Abstract Background Medulloblastoma is a heterogenous disease comprising four molecular subgroups (WNT, SHH, Group 3, and Group 4) with varying outcomes. Excellent long-term survival (>90%) has prompted de-intensification of therapy in WNT-subgroup medulloblastoma globally. FOR-WNT is one such prospective study (CTRI/2017/12/010767) testing the hypothesis that focal conformal radiotherapy (RT) (54Gy/30 fractions/6-weeks) with avoidance of upfront craniospinal irradiation (CSI) followed by standard adjuvant chemotherapy significantly reduces RT-related late toxicity without unduly compromising survival in low-risk WNT-subgroup medulloblastoma (residual tumor <1.5cm2 with no evidence of metastases in children aged between 3–16 years). Methods Patients with low-risk WNT-subgroup medulloblastoma were enrolled after written informed consent/assent. To ensure patient safety, stopping rules were devised according to group-sequential method. Results Between July 2017 till Feb 2019, seven children of WNT-pathway medulloblastoma were treated with focal conformal RT followed by 6-cycles of adjuvant chemotherapy (cisplatin, cyclophosphamide, and vincristine). One child succumbed to acute renal failure during chemotherapy, while the other 6 patients completed all 6-cycles as planned. Three children were detected with neuraxial failure (supratentorial brain and/or spine) without synchronous local recurrence in the treated tumor-bed on surveillance neuro-imaging between 1.5–2 years from index diagnosis following which the study was terminated prematurely.

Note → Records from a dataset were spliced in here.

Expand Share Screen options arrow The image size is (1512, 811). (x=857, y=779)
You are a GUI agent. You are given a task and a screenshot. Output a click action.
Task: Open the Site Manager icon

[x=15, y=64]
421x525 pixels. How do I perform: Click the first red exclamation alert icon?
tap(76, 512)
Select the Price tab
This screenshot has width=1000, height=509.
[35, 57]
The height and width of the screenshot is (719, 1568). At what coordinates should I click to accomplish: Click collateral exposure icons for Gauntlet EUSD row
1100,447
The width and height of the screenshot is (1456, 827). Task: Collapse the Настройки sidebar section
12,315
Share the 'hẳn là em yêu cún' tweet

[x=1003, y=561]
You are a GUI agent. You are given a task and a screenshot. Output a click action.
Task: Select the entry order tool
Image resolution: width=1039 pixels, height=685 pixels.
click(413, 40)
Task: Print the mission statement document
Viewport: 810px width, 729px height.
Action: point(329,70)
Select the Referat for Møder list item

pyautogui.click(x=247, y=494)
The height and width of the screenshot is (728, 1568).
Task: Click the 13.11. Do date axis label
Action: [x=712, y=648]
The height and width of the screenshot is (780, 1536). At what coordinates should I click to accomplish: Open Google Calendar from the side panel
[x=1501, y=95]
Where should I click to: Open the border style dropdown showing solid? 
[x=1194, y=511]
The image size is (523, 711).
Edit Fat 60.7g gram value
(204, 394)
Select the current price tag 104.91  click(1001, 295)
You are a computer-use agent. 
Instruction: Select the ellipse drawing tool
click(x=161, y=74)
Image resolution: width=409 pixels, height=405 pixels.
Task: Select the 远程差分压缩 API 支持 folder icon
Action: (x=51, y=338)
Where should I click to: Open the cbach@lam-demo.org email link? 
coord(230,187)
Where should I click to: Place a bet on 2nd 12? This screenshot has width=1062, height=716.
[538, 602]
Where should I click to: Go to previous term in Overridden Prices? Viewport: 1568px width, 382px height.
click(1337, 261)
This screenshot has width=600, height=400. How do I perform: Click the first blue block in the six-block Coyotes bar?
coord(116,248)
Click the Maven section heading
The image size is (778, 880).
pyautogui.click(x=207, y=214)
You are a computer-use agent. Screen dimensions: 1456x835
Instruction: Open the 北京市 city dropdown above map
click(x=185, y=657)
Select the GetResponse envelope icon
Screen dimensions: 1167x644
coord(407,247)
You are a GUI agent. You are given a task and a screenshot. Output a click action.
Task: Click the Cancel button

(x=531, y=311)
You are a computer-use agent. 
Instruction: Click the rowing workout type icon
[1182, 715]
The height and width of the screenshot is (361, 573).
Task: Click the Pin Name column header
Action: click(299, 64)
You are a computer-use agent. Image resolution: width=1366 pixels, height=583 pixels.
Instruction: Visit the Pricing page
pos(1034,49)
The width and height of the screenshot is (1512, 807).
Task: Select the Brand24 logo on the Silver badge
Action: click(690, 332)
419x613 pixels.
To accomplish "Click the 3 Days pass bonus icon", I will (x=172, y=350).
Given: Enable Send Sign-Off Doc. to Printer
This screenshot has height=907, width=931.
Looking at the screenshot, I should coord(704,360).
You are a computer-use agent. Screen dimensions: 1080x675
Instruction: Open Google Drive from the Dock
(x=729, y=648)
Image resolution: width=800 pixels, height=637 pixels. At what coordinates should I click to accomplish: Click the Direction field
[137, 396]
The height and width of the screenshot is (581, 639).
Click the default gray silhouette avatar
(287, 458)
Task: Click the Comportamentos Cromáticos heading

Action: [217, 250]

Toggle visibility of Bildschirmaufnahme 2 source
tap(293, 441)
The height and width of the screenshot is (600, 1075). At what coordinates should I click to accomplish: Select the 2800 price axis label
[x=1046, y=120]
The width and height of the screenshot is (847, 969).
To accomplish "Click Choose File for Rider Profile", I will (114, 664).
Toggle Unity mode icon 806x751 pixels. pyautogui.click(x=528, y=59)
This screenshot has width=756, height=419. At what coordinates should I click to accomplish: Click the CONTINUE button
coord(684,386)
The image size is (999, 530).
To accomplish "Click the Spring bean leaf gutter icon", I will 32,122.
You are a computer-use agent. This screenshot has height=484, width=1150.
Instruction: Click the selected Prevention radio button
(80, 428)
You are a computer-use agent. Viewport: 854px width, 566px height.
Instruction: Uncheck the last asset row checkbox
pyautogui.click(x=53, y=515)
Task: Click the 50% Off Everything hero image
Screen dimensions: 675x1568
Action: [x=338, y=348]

All 3 children with relapse were treated with salvage CSI (35Gy/21 fractions) with (conformal avoidance of previously treated tumor-bed) plus boost irradiation (10.8-18Gy/6–10 fractions) of metastatic deposits resulting in complete/near complete response and are alive with controlled disease. The other 3 children have not shown any evidence of relapse for over 2-years from index diagnosis and remain on active clinico-radiological surveillance. Conclusion In rigorously defined low-risk WNT-subgroup medulloblastoma, avoidance of upfront CSI is associated with unacceptably high risk of neuraxial failure. A successor study (FOR-WNT 2) incorporating low-dose CSI (18Gy/10 fractions) with similar tumor-bed dose and adjuvant systemic chemotherapy is currently underway.